We grant trust more readily to ideas that arrive well-dressed. A lyrical argument or confident narrative can move us before we have consciously evaluated it. The risk is not deception in the theatrical sense, but something quieter. Permission is granted without being noticed as judgment steps aside without announcing its departure.
Artificial Intelligence Essential Reads
Poetry has always occupied this psychological space. It does not instruct so much as invite. Meaning is not delivered in a single statement, but distributed across the structure and flow of words. That diffusion is what makes poetry powerful. And it’s also what makes it disarming.
Anti-Intelligence and the Limits of Alignment
This is where my idea of anti-intelligence may become useful. These systems don’t fail because they reason poorly, but because they reason along axes that are fundamentally different from human cognition. Human understanding is grounded in the consequences of our lived experiences. We recognize intent because intent matters in the world we inhabit. Language models, by contrast, operate through statistical fluency. Meaning is inferred from patterns in text, not from its relationship to reality. And this is a critical truth regarding AI computation and human cognition.
What feels evocative and layered to us can register as low-risk structure to the machine. When intent is spread, or even hidden across metaphor, the signal that safety systems rely on becomes weaker. The result isn’t intelligence gone awry, but intelligence operating in a way that runs counter to how human judgment actually works.
And here’s what’s so interesting to me. When seen this way, poetry doesn’t expose a flaw so much as a boundary. Currently, AI negotiates language primarily at the level of form, while risk lives at the level of intent. When form becomes beautiful, intent becomes harder to detect.
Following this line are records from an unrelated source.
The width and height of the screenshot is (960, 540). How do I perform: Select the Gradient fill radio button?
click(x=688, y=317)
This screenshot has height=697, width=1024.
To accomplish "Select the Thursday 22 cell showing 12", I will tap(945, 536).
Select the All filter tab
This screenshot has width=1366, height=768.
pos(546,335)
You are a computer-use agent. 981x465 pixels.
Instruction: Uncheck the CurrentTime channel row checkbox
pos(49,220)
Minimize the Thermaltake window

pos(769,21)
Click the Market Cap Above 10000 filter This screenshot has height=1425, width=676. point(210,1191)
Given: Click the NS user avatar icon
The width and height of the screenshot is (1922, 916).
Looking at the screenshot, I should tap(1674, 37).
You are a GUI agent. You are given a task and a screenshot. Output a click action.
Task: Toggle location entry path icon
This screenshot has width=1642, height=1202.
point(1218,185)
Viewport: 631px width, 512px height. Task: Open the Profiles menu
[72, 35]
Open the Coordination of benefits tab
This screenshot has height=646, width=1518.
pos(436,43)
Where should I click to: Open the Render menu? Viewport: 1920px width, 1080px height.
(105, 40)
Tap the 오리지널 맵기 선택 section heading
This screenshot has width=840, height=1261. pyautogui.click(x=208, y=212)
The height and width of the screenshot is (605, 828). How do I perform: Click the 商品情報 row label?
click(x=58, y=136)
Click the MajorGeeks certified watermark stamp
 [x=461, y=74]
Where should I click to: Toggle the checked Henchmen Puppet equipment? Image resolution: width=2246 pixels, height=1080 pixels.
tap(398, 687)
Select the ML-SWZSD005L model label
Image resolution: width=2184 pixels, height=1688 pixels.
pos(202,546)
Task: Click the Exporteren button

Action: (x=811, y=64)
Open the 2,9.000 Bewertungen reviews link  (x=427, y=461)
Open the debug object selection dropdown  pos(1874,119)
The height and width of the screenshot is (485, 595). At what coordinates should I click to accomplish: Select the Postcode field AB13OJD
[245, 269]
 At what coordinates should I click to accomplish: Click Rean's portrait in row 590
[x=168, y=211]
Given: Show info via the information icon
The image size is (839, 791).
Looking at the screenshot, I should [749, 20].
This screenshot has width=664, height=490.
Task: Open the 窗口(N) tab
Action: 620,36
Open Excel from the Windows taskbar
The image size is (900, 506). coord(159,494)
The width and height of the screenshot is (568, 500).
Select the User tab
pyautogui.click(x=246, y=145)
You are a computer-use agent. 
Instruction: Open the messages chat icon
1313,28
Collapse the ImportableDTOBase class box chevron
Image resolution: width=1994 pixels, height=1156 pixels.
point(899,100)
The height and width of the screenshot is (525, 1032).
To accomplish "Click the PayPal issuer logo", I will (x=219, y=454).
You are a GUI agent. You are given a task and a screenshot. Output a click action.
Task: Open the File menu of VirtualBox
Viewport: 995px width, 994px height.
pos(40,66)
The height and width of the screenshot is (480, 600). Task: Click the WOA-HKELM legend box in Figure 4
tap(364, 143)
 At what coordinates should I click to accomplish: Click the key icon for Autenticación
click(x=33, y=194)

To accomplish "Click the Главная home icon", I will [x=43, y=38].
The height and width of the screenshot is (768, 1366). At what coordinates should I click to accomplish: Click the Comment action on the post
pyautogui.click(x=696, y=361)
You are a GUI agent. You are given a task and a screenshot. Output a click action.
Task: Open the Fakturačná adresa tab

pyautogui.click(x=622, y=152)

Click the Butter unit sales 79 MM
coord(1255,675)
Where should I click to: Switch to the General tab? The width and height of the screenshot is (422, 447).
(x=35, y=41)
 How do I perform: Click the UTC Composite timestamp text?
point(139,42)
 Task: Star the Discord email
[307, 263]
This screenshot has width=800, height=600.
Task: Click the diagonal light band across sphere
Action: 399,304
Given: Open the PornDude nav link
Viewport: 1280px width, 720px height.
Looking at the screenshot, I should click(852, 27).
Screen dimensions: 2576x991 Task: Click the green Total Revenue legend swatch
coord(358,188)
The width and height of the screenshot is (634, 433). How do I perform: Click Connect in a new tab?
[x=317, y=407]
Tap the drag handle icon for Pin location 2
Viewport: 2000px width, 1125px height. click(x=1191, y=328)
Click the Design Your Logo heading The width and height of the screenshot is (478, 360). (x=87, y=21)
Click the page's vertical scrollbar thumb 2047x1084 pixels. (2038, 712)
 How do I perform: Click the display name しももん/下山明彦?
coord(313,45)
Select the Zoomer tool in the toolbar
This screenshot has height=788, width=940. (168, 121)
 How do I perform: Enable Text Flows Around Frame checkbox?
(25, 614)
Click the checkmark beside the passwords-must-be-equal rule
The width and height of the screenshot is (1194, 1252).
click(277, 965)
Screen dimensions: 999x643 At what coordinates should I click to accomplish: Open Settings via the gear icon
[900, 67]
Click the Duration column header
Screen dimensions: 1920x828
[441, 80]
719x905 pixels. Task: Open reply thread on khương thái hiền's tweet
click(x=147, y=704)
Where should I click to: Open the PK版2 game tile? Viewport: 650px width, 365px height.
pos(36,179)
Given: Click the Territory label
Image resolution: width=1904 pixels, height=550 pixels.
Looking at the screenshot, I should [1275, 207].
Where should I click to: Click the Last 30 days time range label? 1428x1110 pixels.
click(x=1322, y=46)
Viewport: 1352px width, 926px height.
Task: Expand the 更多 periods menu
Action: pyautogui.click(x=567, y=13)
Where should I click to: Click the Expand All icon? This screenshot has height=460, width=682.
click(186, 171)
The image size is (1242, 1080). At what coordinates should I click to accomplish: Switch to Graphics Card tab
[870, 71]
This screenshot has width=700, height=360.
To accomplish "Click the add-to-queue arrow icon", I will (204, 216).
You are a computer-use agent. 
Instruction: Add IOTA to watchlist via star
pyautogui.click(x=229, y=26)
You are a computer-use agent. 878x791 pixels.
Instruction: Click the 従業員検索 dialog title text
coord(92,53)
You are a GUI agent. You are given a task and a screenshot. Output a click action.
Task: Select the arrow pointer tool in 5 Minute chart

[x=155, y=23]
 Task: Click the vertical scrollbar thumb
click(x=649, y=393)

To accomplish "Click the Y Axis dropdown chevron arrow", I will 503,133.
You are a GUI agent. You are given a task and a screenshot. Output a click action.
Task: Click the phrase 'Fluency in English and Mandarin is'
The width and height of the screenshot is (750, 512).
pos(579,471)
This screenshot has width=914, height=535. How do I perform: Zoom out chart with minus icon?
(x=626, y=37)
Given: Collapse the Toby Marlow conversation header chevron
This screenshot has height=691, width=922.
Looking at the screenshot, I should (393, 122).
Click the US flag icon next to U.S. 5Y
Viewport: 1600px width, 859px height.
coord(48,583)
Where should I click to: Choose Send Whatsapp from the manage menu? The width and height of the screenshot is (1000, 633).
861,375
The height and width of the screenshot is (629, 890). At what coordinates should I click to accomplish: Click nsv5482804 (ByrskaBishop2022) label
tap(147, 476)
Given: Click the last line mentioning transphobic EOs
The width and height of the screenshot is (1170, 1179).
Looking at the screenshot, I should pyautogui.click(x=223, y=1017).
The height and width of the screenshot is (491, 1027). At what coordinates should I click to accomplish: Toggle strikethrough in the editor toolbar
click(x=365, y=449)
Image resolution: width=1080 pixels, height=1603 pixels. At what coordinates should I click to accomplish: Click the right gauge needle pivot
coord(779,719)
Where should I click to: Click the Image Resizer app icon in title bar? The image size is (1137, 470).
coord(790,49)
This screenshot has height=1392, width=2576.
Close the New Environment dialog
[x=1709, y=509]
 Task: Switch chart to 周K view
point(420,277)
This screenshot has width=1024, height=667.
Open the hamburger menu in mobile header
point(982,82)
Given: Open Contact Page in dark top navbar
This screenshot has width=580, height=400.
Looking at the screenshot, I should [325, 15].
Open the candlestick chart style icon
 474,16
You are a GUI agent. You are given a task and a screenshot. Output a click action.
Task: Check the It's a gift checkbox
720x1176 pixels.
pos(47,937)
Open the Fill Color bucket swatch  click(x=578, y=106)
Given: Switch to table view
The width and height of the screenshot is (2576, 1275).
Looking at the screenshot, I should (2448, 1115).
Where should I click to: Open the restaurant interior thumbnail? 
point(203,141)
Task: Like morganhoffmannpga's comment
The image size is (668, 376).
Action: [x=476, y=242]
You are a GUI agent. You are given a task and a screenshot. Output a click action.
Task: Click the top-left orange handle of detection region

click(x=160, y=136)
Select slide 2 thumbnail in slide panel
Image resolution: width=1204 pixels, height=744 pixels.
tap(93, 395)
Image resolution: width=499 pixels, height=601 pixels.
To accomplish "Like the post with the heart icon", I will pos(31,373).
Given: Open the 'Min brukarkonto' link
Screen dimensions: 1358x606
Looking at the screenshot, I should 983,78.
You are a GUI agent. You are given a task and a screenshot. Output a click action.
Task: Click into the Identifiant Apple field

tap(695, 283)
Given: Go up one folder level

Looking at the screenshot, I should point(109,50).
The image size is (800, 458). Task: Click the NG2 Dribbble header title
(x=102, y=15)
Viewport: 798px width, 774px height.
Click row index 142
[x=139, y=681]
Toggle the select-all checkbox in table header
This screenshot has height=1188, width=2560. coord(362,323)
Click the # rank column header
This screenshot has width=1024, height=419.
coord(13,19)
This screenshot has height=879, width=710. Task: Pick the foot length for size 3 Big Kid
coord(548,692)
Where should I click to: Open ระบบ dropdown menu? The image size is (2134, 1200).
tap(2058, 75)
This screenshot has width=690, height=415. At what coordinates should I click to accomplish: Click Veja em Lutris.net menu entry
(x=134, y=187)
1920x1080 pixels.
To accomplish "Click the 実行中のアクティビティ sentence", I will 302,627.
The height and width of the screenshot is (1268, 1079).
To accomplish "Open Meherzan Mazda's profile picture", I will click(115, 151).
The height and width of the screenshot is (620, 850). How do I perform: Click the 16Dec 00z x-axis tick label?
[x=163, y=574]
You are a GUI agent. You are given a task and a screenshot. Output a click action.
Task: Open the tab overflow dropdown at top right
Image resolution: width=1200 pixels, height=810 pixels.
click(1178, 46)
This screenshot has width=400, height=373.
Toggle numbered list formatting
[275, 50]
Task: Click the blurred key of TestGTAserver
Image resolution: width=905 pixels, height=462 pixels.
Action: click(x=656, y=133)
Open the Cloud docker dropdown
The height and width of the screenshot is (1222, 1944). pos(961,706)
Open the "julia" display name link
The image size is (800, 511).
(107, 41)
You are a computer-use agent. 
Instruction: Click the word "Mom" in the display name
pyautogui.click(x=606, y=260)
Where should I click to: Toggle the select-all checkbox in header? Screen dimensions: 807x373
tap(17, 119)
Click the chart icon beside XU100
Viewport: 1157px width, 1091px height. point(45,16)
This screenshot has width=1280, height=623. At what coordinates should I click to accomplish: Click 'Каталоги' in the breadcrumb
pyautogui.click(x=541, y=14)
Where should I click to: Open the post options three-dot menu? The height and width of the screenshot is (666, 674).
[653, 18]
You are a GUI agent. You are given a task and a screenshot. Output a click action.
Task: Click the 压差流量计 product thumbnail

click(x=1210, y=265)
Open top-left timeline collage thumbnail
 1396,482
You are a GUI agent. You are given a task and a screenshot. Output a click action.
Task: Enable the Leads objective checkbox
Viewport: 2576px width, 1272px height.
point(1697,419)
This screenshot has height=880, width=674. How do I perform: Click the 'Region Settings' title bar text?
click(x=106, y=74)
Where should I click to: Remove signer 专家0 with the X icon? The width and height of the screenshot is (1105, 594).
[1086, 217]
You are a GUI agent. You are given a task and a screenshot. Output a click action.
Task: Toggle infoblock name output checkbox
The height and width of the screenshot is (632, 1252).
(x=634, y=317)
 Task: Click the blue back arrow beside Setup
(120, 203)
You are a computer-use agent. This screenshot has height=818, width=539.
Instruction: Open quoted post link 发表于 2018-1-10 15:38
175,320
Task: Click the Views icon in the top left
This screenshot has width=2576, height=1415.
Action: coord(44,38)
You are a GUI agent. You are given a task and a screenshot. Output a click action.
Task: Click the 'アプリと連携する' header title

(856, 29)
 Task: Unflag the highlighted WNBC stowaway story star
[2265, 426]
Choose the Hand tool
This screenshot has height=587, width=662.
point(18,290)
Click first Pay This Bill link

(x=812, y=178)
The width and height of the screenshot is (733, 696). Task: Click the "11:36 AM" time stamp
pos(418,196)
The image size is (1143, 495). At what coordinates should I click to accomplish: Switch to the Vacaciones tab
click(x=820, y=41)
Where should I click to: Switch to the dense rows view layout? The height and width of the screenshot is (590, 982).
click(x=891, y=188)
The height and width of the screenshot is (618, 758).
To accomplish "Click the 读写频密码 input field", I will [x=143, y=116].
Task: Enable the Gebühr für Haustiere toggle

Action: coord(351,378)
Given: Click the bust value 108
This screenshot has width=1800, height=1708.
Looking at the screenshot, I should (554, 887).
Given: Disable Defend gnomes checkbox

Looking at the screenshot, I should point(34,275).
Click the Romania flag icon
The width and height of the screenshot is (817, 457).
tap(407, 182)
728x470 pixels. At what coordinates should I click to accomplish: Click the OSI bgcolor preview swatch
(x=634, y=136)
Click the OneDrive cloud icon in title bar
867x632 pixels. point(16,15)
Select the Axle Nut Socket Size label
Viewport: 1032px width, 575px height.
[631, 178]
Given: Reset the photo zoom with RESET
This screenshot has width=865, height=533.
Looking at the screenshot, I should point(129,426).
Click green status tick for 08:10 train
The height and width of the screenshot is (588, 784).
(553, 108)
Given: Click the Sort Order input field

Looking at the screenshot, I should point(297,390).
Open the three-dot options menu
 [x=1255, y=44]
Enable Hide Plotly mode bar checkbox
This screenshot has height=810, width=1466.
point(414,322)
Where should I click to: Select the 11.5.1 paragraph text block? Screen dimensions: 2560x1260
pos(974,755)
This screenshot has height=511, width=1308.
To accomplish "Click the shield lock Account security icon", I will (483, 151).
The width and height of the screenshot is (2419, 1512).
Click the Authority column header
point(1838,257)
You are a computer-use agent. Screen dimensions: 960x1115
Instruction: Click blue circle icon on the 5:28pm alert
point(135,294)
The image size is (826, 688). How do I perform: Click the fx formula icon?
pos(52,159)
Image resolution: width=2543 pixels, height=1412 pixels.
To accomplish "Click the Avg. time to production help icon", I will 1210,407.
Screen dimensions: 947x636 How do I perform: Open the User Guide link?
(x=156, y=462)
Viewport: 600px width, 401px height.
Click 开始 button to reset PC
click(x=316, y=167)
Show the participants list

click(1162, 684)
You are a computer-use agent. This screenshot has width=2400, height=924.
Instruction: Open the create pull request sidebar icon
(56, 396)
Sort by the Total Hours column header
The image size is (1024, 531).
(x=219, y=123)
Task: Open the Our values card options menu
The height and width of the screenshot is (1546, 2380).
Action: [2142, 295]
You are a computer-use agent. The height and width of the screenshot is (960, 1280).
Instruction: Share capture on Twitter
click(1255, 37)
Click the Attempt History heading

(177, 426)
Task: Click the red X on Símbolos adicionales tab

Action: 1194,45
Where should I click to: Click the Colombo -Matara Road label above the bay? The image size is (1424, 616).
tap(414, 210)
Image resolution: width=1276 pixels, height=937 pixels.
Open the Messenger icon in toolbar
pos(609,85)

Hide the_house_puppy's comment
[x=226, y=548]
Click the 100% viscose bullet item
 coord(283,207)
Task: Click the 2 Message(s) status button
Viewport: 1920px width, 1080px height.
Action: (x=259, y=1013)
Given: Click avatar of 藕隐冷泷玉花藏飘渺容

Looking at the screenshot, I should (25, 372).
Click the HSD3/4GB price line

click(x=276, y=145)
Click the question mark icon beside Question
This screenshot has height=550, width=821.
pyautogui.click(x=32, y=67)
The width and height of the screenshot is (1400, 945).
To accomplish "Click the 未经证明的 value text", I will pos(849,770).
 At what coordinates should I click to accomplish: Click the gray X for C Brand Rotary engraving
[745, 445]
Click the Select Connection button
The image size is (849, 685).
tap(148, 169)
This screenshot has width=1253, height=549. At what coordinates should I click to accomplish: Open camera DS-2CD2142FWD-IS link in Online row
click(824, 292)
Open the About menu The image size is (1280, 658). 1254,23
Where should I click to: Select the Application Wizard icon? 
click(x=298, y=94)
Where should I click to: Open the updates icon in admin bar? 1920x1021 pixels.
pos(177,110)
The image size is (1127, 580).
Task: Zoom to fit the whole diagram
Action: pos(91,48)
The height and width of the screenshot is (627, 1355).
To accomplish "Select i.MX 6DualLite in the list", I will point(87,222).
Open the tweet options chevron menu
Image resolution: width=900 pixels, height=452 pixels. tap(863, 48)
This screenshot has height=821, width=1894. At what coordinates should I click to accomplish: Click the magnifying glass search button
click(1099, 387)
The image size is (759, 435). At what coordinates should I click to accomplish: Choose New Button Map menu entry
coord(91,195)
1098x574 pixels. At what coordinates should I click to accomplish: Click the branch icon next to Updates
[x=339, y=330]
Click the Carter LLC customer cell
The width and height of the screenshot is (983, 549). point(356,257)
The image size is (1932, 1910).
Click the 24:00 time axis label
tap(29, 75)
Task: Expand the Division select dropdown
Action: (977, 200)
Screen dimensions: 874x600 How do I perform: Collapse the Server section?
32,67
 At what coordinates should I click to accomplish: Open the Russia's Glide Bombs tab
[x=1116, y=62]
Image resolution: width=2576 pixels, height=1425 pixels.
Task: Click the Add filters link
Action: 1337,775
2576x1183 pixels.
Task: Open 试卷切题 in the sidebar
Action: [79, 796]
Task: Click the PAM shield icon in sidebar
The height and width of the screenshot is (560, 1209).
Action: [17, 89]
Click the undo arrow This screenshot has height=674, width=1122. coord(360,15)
As artificial intelligence grows more fluent and more capable of producing language that feels thoughtful and composed, the central challenge ahead will not be distinguishing truth from falsehood. It will be distinguishing understanding from elegance. We need to remember that fluency can feel like insight, coherence can feel like care, and beauty can feel like wisdom. But none of those impressions guarantees discernment.
Elizabeth Barrett Browning didn’t mislead her readers when she promised to count the ways. She invited them into a feeling they were already prepared to accept. The danger, then as now, is not that language moves us. It is that we forget how easily it does.